Activity
Which lines below mention "computer"? Pick each one out.

-------- Task material

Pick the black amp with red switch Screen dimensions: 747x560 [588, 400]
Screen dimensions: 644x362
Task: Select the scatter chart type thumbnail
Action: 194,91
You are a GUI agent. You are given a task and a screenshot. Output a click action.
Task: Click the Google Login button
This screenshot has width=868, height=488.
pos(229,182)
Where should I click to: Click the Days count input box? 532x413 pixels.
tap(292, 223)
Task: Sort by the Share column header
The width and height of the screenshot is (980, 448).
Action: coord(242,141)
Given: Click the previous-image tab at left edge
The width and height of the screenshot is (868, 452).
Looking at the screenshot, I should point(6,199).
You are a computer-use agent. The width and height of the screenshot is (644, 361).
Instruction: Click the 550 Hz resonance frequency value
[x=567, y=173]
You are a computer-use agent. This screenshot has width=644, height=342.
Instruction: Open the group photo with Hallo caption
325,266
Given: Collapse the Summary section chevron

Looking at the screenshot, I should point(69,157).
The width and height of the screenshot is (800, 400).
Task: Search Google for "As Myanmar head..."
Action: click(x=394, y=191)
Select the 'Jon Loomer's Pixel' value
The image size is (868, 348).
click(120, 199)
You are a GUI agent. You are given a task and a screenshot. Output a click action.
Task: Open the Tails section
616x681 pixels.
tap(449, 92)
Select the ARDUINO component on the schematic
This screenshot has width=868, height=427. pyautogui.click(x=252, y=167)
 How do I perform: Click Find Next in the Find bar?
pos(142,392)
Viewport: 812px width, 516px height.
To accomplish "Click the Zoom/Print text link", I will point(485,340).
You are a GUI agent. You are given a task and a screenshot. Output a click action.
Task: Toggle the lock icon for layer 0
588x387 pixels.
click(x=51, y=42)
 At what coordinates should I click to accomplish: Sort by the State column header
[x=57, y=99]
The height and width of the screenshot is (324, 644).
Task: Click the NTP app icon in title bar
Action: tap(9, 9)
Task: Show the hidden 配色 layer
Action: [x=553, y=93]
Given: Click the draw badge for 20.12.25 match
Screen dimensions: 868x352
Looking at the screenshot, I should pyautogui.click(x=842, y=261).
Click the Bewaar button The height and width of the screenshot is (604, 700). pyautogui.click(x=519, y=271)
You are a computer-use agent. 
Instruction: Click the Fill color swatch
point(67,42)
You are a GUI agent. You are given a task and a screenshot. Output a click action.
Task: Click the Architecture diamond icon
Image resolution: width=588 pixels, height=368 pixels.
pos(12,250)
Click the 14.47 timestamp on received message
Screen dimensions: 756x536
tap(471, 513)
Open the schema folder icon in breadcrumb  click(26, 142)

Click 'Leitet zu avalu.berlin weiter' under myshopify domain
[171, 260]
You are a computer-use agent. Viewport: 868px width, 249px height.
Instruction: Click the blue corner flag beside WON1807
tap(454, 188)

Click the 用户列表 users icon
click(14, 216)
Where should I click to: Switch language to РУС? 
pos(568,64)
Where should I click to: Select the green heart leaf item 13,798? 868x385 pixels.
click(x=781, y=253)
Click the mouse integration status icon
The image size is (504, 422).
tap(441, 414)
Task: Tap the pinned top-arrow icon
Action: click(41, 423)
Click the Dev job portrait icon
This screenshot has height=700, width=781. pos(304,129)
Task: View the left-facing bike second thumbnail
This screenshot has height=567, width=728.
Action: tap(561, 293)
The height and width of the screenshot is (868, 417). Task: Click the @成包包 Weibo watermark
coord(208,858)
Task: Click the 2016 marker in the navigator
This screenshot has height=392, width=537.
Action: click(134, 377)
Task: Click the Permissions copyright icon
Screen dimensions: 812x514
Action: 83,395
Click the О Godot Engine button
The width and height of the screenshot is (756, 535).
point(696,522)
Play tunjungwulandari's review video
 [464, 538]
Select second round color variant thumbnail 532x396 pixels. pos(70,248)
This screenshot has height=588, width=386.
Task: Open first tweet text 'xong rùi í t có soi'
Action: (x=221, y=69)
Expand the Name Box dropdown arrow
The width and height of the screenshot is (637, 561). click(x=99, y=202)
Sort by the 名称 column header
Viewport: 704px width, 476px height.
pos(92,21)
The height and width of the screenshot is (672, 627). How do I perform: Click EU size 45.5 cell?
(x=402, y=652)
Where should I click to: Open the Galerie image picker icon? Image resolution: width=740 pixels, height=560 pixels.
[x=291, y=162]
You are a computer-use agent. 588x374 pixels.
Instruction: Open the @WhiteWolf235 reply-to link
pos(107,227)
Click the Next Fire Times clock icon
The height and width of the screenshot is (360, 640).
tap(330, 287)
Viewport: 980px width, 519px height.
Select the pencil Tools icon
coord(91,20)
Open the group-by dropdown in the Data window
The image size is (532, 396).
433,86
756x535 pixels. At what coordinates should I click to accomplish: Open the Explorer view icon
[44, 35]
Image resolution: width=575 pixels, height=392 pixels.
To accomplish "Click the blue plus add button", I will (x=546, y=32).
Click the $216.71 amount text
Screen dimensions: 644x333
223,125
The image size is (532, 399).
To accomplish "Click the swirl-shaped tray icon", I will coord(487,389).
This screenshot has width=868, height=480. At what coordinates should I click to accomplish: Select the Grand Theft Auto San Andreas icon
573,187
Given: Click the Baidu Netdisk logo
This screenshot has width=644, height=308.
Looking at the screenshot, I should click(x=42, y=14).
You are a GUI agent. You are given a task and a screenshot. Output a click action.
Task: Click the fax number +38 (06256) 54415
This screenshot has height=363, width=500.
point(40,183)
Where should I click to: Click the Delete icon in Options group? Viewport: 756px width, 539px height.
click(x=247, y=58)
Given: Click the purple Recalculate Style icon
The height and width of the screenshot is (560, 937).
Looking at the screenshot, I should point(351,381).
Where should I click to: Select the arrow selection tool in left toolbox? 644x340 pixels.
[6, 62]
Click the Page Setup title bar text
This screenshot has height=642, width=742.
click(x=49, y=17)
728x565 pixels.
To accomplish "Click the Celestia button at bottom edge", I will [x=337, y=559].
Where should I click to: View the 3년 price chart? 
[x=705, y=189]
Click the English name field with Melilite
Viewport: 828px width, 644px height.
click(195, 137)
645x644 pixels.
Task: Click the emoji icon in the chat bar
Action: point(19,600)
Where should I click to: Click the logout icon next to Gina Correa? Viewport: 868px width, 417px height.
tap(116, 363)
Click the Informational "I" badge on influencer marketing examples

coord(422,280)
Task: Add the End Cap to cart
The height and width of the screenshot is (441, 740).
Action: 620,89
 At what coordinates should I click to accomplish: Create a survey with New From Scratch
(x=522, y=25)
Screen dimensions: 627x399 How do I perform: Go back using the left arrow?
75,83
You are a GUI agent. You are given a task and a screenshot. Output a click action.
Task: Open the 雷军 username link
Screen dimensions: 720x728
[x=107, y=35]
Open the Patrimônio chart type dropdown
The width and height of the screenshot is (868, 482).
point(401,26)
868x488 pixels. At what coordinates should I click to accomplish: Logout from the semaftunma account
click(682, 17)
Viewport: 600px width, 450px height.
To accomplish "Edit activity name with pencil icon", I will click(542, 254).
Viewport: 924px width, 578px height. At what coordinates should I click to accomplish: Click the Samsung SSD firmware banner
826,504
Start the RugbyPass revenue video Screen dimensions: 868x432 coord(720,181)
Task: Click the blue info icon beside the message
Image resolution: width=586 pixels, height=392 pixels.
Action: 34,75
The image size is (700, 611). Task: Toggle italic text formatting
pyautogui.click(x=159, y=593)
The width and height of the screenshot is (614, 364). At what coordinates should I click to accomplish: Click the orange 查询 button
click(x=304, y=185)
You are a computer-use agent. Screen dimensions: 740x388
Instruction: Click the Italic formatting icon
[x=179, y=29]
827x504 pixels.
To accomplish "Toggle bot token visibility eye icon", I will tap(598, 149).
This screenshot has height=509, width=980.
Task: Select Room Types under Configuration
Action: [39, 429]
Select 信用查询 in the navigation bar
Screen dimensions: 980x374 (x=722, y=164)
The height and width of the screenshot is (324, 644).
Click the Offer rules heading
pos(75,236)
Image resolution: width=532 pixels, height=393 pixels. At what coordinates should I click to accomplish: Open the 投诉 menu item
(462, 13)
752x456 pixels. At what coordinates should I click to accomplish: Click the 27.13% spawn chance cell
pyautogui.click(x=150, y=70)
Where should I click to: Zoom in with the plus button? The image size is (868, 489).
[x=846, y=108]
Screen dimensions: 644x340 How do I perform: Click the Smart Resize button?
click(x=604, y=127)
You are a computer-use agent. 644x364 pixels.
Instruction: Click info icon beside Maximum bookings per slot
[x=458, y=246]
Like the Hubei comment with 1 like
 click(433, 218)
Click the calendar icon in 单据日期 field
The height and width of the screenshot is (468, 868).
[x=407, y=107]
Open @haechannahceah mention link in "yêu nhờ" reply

----------------

Exercise response
You are a computer-use agent. The width and height of the screenshot is (644, 361).
You are a computer-use agent. This screenshot has width=644, height=342.
You are a computer-use agent. 
You are a computer-use agent. Viewport: 868px width, 249px height.
You are a computer-use agent. 588x374 pixels.
You are a computer-use agent. Screen dimensions: 740x388
You are a computer-use agent. 644x364 pixels.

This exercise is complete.